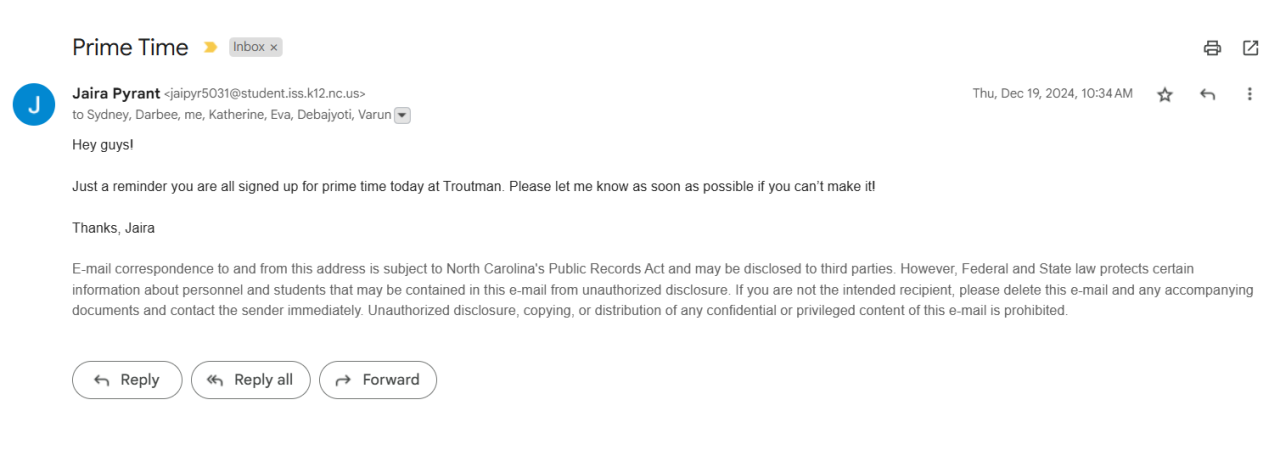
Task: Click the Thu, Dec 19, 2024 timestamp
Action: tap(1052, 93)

===

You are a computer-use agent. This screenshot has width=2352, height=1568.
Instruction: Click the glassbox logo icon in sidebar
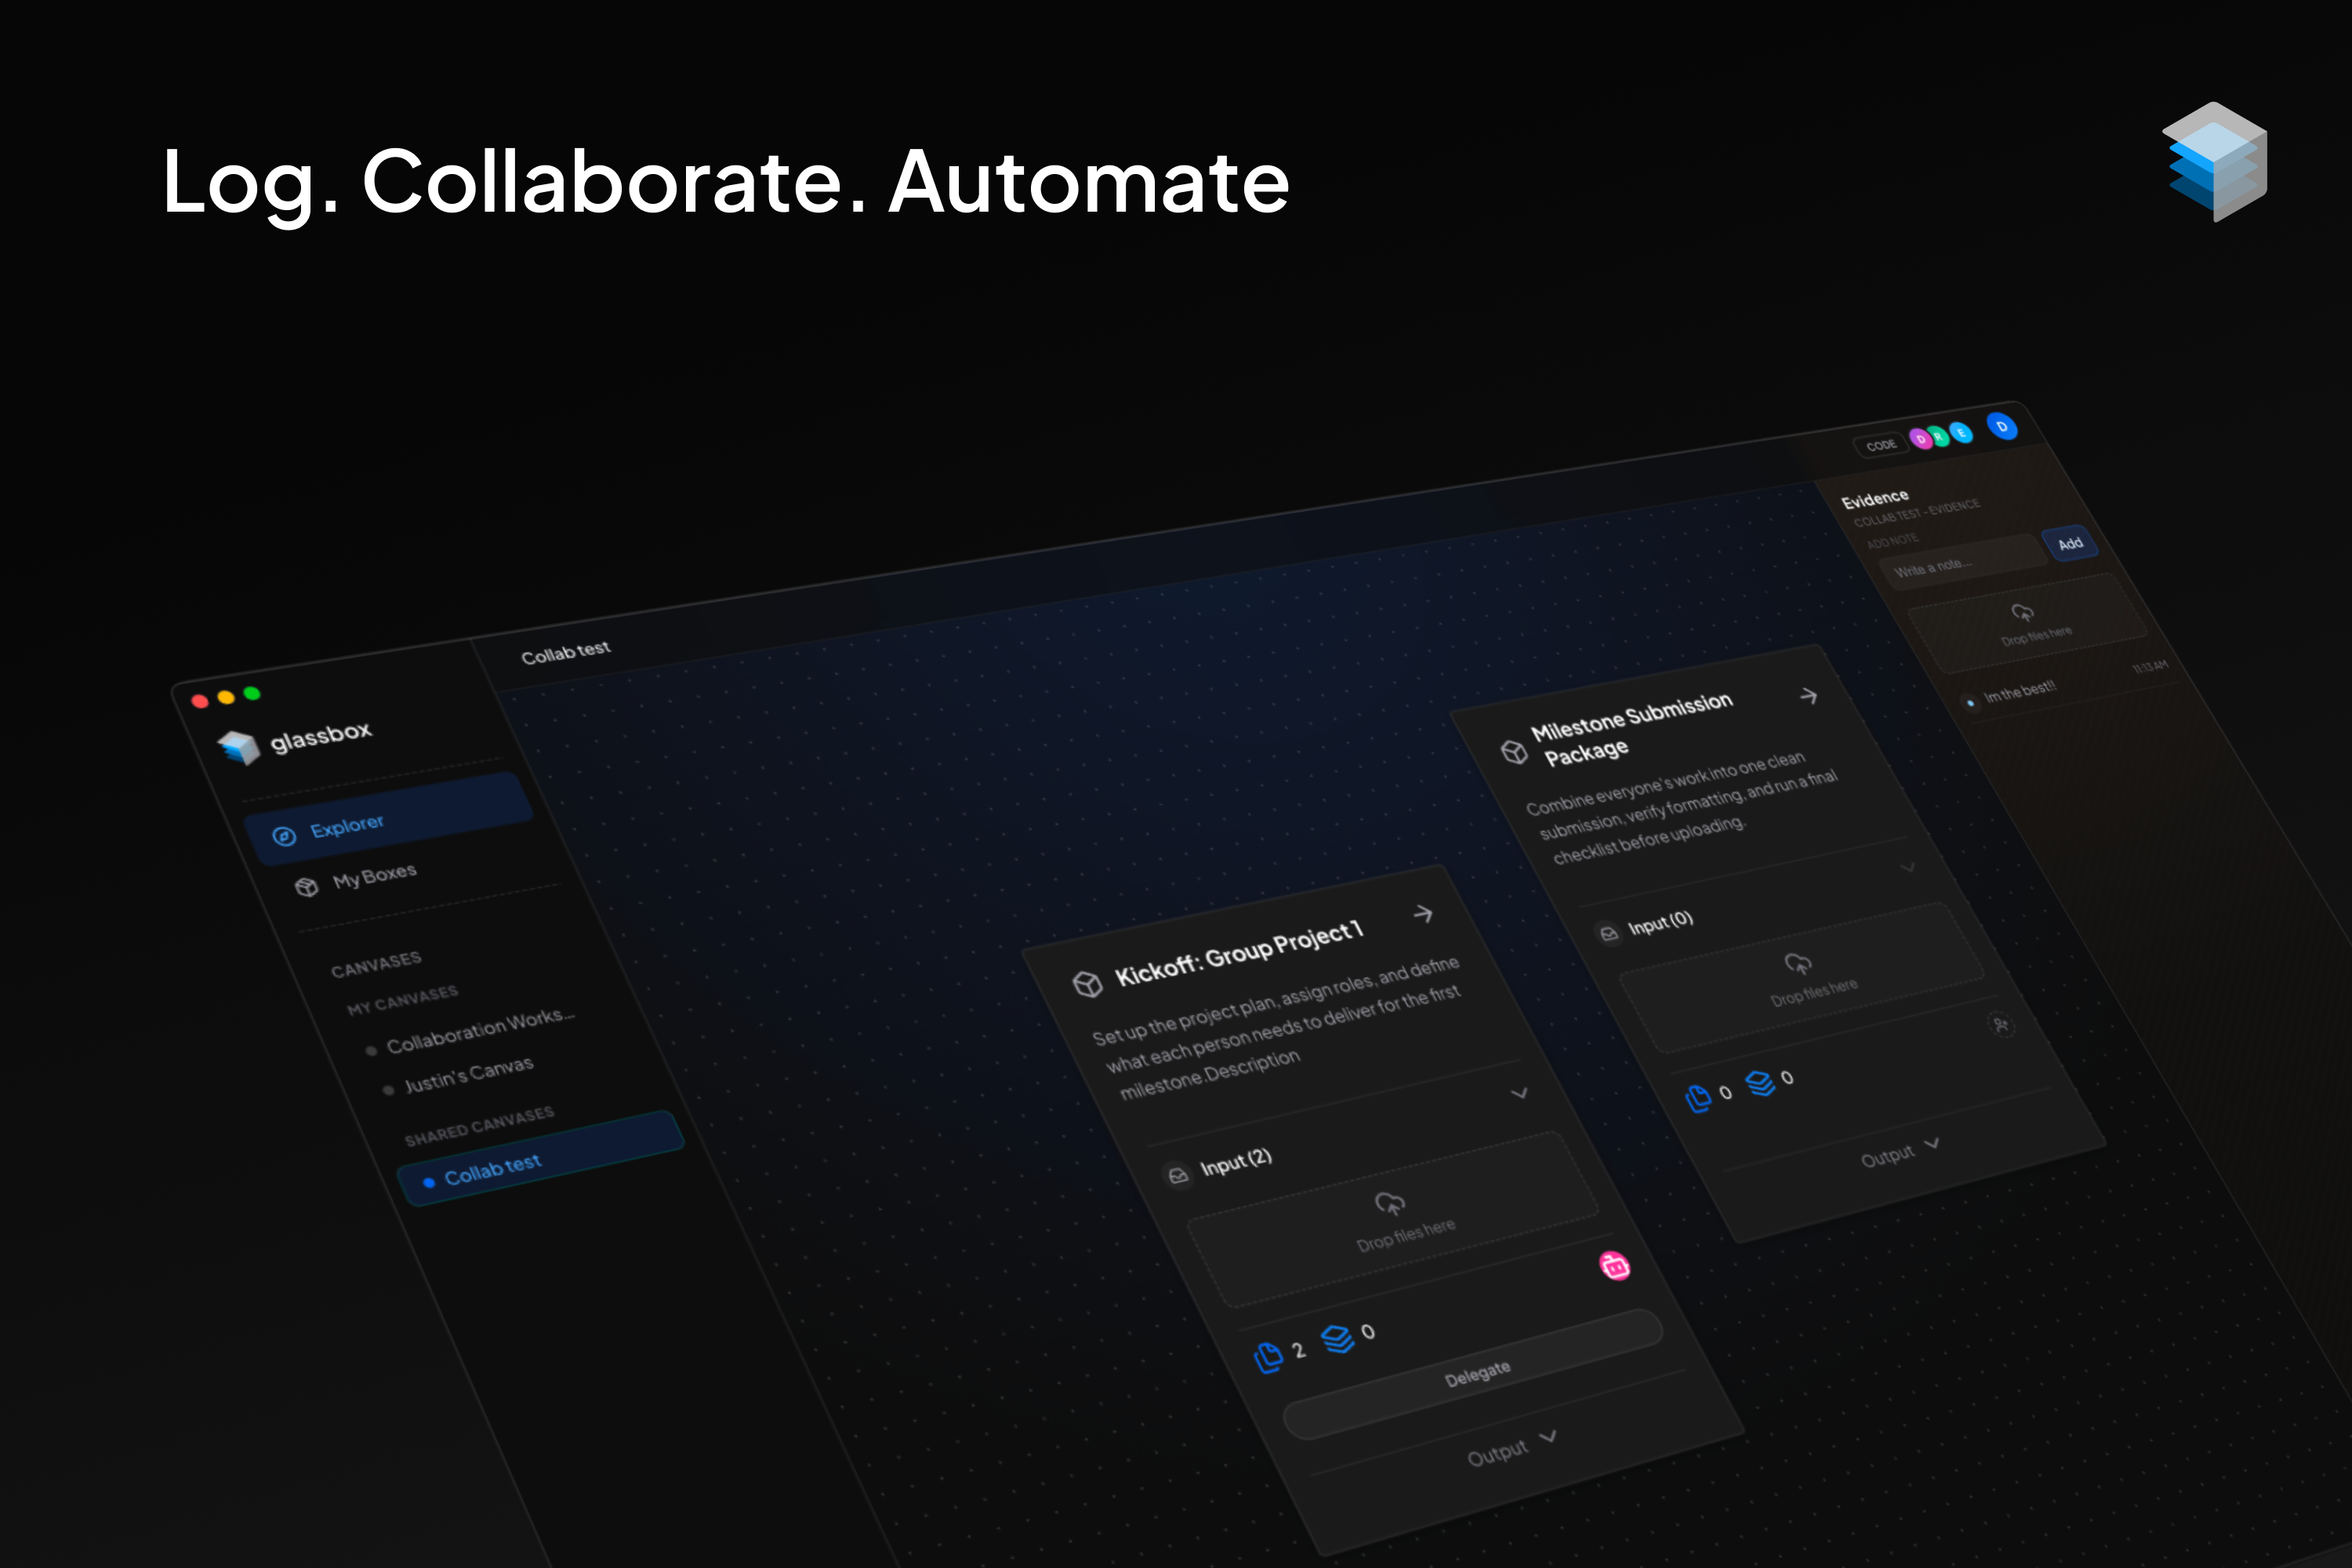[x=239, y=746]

===

▶ **INSTRUCTION**: Pull out every line of the records that contains the word "Click", copying each one in full.

▶ **COMPLETE ANSWER**:
Task: Click the Thu, Dec 19, 2024 timestamp
Instruction: Click the glassbox logo icon in sidebar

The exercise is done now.